Extracting firm’s default risk from CDS (If Available)

  • Credit Default Swap (CDS):

    • Financial derivative contract between two parties where one party makes periodic payments in exchange for protection against a credit event.

    • Provides insurance-like coverage against the default or credit deterioration of a specific borrower or debt instrument.

    • Commonly used by investors and institutions to hedge credit risk or speculate on the creditworthiness of a particular entity.

  • Source: Andritzky, J. R., & Singh, M. (2006). The pricing of credit default swaps during distress.

Extracting firm’s default risk from CDS (If Available)

  • CDS, if liquid, would be the cleanest measure of default risk since its value and the way cash flow is structured only depend on the event of default.

  • For a single period 1-year CDS, the CDS (default) premium S for a unit payout is:

  • \[ S=\frac{p*(1-R)}{1+r_f} \]

  • \[ p*=\frac{S(1+r_f)}{1-R} \]

  • Where p* is the risk neutral probability of the default premium.

How to estimate PD from CDS in practice?

  • Avesani, R., & Garcia Pascual, A. I. (2006).
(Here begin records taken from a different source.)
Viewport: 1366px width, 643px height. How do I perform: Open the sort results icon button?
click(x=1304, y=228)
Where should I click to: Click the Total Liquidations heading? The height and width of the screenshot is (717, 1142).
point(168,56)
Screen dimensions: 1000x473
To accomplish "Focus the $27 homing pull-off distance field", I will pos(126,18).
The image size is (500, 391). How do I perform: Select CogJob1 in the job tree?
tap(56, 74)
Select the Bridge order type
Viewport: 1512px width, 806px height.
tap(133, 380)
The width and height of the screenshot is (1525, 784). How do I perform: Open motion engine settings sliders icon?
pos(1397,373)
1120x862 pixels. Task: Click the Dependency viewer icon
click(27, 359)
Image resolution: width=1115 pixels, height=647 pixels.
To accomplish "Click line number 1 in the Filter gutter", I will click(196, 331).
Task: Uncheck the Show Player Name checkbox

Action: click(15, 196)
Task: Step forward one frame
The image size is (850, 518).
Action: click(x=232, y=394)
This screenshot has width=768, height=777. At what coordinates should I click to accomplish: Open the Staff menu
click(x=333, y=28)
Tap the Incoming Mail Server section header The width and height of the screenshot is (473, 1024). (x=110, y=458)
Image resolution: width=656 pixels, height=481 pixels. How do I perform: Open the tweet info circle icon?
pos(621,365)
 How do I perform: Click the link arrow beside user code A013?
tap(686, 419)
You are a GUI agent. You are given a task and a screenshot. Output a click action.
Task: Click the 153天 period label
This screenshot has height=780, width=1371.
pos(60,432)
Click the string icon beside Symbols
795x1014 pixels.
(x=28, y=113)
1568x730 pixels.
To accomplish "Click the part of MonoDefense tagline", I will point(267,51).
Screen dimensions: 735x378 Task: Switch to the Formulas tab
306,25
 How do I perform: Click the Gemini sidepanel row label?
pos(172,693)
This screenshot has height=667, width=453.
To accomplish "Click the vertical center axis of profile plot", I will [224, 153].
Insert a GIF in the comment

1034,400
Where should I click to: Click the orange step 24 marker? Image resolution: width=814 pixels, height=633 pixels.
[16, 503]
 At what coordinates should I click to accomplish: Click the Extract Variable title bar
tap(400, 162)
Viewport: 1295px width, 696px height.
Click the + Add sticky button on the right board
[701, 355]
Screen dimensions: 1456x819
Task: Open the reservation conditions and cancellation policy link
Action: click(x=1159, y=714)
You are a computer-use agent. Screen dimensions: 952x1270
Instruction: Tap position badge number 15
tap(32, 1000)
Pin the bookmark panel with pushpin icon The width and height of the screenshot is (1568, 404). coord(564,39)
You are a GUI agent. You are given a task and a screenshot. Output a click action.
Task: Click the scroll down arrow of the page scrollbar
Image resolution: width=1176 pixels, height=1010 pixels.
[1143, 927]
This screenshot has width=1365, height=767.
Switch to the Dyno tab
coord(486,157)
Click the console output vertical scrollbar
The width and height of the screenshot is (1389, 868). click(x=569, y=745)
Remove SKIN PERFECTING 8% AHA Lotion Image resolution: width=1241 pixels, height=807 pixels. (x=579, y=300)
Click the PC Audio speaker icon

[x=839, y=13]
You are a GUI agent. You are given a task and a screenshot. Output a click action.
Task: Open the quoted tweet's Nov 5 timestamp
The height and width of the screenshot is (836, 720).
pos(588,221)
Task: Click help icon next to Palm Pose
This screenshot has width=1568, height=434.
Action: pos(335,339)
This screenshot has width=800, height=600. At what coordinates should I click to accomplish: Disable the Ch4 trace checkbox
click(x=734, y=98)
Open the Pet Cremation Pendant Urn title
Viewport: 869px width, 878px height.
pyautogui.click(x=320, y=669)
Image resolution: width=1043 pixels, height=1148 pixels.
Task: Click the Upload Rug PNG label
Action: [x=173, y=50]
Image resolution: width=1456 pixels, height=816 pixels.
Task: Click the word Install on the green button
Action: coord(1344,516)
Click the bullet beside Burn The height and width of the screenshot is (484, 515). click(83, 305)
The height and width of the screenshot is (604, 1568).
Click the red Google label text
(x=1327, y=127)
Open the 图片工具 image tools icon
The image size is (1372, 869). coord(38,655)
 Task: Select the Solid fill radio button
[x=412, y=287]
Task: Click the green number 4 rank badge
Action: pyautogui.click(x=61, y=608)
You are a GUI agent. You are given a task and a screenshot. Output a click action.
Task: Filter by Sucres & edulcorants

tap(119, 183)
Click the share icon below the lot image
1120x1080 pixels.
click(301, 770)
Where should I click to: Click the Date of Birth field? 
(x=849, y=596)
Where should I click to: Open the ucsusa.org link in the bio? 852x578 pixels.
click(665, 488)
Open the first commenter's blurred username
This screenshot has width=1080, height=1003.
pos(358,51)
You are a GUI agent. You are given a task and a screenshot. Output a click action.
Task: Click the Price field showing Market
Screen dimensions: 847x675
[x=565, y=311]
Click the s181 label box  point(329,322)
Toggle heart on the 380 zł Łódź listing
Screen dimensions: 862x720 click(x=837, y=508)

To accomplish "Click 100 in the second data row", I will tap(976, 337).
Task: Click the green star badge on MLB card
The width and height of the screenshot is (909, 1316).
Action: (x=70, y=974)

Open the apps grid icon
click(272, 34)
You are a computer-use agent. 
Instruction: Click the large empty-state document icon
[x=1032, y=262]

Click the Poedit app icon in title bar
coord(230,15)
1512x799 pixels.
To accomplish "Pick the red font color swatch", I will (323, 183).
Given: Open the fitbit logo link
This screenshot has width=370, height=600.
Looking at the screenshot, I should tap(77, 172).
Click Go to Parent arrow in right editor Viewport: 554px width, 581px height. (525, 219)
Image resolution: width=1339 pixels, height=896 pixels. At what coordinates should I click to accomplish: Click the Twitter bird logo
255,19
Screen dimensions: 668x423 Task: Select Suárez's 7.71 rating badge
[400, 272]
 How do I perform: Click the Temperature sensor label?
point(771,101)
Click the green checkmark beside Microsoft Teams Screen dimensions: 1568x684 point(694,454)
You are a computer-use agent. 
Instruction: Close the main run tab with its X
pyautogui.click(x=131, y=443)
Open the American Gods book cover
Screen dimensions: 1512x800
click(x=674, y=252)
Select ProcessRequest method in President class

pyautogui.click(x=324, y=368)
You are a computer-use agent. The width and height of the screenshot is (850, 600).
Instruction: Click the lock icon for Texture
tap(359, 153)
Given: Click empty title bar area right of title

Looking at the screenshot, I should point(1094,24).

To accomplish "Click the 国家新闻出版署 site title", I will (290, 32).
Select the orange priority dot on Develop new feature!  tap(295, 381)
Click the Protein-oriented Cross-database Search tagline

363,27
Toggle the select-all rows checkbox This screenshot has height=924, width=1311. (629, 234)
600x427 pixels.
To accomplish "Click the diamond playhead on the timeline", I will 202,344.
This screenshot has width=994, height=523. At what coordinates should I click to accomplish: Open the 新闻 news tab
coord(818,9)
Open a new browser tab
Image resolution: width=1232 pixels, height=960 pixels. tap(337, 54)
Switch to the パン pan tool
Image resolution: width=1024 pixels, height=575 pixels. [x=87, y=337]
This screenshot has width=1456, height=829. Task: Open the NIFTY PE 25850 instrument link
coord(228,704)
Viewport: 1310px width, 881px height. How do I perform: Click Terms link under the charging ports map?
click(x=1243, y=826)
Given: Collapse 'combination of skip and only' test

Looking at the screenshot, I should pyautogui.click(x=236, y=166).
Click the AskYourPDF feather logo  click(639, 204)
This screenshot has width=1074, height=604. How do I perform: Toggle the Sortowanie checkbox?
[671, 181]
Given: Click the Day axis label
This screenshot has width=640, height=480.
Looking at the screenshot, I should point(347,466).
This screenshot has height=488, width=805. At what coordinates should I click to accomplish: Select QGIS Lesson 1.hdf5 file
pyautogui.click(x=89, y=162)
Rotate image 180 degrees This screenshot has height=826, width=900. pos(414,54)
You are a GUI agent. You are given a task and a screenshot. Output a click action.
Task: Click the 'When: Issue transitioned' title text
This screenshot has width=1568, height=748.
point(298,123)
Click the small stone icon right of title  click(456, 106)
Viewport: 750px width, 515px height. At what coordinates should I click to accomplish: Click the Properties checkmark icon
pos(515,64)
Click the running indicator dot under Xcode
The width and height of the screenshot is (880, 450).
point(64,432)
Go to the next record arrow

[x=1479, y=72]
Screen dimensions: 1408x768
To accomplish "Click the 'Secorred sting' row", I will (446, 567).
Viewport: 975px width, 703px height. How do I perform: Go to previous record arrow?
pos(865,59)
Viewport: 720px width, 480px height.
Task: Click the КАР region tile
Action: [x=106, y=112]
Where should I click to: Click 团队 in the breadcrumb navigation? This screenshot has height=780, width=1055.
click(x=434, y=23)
A new risk indicator and stress testing tool: A multifactor Nth-to-default CDS basket. Available at SSRN 910670.

  • Galil, K., Shapir, O. M., Amiram, D., & Ben-Zion, U. (2014). The determinants of CDS spreads. Journal of Banking & Finance, 41, 271-282.

  • Apergis, N., Danuletiu, D., & Xu, B. (2022). CDS spreads and COVID-19 pandemic. Journal of International Financial Markets, Institutions and Money, 76, 101433.